> **SHORT EXERCISE A**: According to the excerpt on femtosecond-comb distance measurement, what is the repetition rate of the Ti:Sapphire oscillator?

[BEGIN EXCERPT PROVIDED]

Interferometry is an accurate and powerful technique for measurement of absolute distance and displacement. For the highest accuracy, wavelength-stabilized lasers are used, which are traceable to the SI meter within a few steps. One of the disadvantages of interferometry with a single laser is the short range of non-ambiguity, which is equal to half the laser wavelength. This puts stringent requirements on the initial knowledge of the distance to be measured. To relax the limitations of single-wavelength interferometry, multi-color schemes have been developed using 2 or more lasers with different wavelengths. This increases the range of nonambiguity at the expense of increased complexity . Alternatively, a displacement can be measured, instead of an arbitrary distance, but in this case a linear guidance must be available.
Since 1983 the speed of light in vacuum has been defined to be exactly equal to c = 299 792 458 m/s. This connects the meter to the second, with the meter being defined as the distance traveled in vacuum in 1/c second. A powerful tool for calibration of optical frequency standards, like the wavelength-stabilized lasers, is the femtosecond frequency comb [2-6]. A time-base referenced frequency comb provides traceability to the SI second by measuring the optical frequency of the laser directly. Alternatively, a femtosecond laser can also be used as a tool for distance measurement itself. Here the pulse-train emitted by the fs laser is used as a ruler, exploiting the accurate knowledge of the distance between the pulses. Several schemes have been demonstrated based on cross-correlation measurements [7-9], spectral interferometry [10,11] and multiheterodyne interferometry using two slightly detuned frequency combs [12,13].
In this paper we provide a scheme that exploits the individual modes of the fs frequency comb for distance measurement. By resolving the output of a Michelson interferometer with a high-resolution spectrometer, homodyne interferometry with thousands of lasers is obtained . This scheme connects the approaches based on multi-wavelength interferometry and spectral (dispersive) interferometry
The femtosecond comb we operate is a Ti:Sapphire oscillator with a repetition rate frep of 1 GHz and a pulse duration of 40 fs. The frequency comb is phase locked to a cesium atomic clock, providing a relative accuracy of the comb mode frequencies of 10-12 in 1 s. Within the spectral width of 808-828 nm about 9000 modes are present. A fraction of the light from the Ti:Sapphire laser is sent through a single mode fiber to deliver 4 mW with a clean beam profile to the Michelson interferometer. One of the arms of the interferometer can be displaced over 15 cm, which is sufficient to cover the pulse-to-pulse distance Lpp (30 cm). The output of the Michelson interferometer is focused on a virtually imaged phase array (VIPA), with a cylindrical lens. The VIPA provides angular dispersion of the transmitted light [15,16], with a free spectral range of 50 GHz. Therefore the VIPA output is also dispersed with a grating. Once imaged to a charge-coupled device (CCD) camera a 2 dimensional picture is obtained, revealing the individual comb modes as well-separated dots [17,18]. Here the vertical axis represents the high-resolution dispersion of the VIPA, whereas the horizontal axis shows the dispersion due to the grating. An overview of the setup is given in Fig.1.

[END EXCERPT PROVIDED]
[BEGIN MATERIAL TO PROCESS]

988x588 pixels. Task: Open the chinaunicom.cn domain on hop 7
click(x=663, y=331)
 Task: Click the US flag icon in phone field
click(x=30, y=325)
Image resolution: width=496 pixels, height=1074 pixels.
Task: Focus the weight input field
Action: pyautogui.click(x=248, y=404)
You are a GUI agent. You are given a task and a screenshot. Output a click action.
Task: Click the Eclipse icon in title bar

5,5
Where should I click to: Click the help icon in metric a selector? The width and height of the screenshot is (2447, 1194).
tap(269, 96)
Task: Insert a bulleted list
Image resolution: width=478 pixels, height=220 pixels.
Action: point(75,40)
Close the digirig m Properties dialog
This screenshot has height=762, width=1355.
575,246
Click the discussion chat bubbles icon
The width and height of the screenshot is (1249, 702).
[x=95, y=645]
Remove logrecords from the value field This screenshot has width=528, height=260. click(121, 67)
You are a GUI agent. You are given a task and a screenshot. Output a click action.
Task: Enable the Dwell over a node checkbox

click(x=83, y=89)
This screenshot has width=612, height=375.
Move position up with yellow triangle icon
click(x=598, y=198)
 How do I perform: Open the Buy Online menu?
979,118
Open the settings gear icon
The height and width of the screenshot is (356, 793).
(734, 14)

[END MATERIAL TO PROCESS]

> **SHORT EXERCISE B**: Please show every line of the rows above that contains the word "Open".

> **CORRECT OUTPUT A**: 1 GHz

> **CORRECT OUTPUT B**:
988x588 pixels. Task: Open the chinaunicom.cn domain on hop 7
 How do I perform: Open the Buy Online menu?
Open the settings gear icon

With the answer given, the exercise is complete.